↓
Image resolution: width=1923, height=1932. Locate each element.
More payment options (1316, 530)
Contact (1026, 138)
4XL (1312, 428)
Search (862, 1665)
↑
▸ **Required action**
Every record above must be set down again, word for word.

▸ **Answer space**
Image resolution: width=1923, height=1932. Locate each element.
More payment options (1316, 530)
Contact (1026, 138)
4XL (1312, 428)
Search (862, 1665)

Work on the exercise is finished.